A Rabbi was walking, slowly, out of a shul in New York, when a gust of wind blew his hat off and down the street. He was an old man, who walked with the aid of a cane, and he couldn’t run after the hat. Across the street, a young gentile man saw what was happening, rushed over and grabbed the hat. He then returned it to the Rabbi.
“I don’t think I could have retrieved my hat by myself,” said the Rabbi. “Thank you very much!” He then placed his hand on the man’s shoulder and said, “May God bless you.”
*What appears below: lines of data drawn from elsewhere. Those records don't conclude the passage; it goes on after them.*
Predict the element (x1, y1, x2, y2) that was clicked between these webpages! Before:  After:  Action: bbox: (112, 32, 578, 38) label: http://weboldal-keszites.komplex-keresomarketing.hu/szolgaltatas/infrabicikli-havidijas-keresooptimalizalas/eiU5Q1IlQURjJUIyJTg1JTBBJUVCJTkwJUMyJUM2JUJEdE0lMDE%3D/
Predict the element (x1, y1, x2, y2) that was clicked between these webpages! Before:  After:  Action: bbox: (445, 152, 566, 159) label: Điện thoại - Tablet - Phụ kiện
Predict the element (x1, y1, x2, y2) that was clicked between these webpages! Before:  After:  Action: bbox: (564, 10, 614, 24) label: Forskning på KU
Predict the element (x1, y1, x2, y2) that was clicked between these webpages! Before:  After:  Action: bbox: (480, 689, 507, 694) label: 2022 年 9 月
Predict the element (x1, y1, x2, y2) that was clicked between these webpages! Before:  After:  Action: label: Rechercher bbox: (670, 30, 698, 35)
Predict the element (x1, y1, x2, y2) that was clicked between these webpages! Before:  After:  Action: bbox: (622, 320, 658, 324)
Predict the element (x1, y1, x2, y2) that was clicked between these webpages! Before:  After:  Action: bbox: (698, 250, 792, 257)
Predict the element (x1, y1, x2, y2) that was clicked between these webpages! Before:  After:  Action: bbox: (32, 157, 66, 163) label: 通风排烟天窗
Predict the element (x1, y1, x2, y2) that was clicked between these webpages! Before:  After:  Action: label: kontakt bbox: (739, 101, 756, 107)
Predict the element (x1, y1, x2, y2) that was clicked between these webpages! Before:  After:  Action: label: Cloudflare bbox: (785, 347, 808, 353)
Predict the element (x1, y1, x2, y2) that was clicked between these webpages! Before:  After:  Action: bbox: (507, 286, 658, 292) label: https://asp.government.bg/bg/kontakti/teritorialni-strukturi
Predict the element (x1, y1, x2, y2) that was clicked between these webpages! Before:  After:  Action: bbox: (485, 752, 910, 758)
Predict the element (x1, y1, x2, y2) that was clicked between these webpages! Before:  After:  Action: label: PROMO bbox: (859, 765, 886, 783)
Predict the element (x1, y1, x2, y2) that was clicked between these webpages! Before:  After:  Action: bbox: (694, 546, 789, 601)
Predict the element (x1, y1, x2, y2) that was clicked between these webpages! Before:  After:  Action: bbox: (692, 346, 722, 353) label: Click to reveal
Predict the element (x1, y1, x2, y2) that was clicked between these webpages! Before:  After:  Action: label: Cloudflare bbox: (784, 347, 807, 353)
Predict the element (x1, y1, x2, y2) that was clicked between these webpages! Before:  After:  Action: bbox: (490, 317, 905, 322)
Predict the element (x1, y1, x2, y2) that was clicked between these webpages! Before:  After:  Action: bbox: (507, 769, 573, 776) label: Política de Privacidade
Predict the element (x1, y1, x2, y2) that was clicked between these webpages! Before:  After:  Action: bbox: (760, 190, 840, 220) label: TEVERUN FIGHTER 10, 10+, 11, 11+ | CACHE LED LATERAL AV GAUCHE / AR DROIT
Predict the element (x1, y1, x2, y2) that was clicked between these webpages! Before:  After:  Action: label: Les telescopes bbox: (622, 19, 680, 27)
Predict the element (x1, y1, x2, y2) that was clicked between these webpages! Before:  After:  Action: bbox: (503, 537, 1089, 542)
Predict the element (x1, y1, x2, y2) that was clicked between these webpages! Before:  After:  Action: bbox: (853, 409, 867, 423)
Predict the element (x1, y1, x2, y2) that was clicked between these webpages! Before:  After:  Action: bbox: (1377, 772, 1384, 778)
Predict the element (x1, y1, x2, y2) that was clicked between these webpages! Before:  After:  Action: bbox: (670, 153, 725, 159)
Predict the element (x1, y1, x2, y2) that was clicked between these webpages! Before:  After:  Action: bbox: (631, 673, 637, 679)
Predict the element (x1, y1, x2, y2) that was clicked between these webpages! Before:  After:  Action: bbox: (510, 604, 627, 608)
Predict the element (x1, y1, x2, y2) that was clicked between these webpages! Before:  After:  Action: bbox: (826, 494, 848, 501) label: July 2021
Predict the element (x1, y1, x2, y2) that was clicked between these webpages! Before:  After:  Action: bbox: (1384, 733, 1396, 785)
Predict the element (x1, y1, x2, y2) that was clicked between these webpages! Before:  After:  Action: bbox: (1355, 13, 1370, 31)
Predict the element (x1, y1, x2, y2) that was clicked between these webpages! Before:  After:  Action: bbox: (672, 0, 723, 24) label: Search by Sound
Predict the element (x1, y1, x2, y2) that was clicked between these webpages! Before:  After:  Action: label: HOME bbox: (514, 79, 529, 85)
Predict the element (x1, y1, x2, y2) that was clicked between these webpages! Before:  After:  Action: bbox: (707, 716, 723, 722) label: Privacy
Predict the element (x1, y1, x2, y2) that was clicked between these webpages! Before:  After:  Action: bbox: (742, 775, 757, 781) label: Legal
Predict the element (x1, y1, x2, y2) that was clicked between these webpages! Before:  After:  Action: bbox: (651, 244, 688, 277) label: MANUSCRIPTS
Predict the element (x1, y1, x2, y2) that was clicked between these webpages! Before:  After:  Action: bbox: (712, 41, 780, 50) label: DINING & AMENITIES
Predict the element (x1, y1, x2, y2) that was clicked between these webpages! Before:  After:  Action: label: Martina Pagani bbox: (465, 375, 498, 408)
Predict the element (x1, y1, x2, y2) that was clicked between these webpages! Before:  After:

The young man thought to himself, “I’ve been blessed by the Rabbi, this must be my lucky day!” He decided then and there to go to the racetrack. In the first race he noticed a horse named ‘Stetson’ at 20 to 1. He bet $50 and, sure enough, the horse came in first. In the second race, a horse named ‘Fedora’ was at 30 to 1, so he bet all his money on that horse. Fedora came in first, as well.
At the end of the day the man returned home to his wife. She asked him where he’d been. He explained about catching the Rabbi’s hat, and being blessed by him, and how he then went to the track and did so well betting on horses named after hats.
“So where’s the money?” she said.
“I lost it all in the ninth race. I bet on a horse named ‘Chateau’ and it lost.”
“You fool,” exclaimed his wife, ‘Chateau’ is a house, ‘chapeau’ is a hat!”
“It doesn’t matter,” he said, “the winner was some Japanese horse named ‘Yarmulka’.”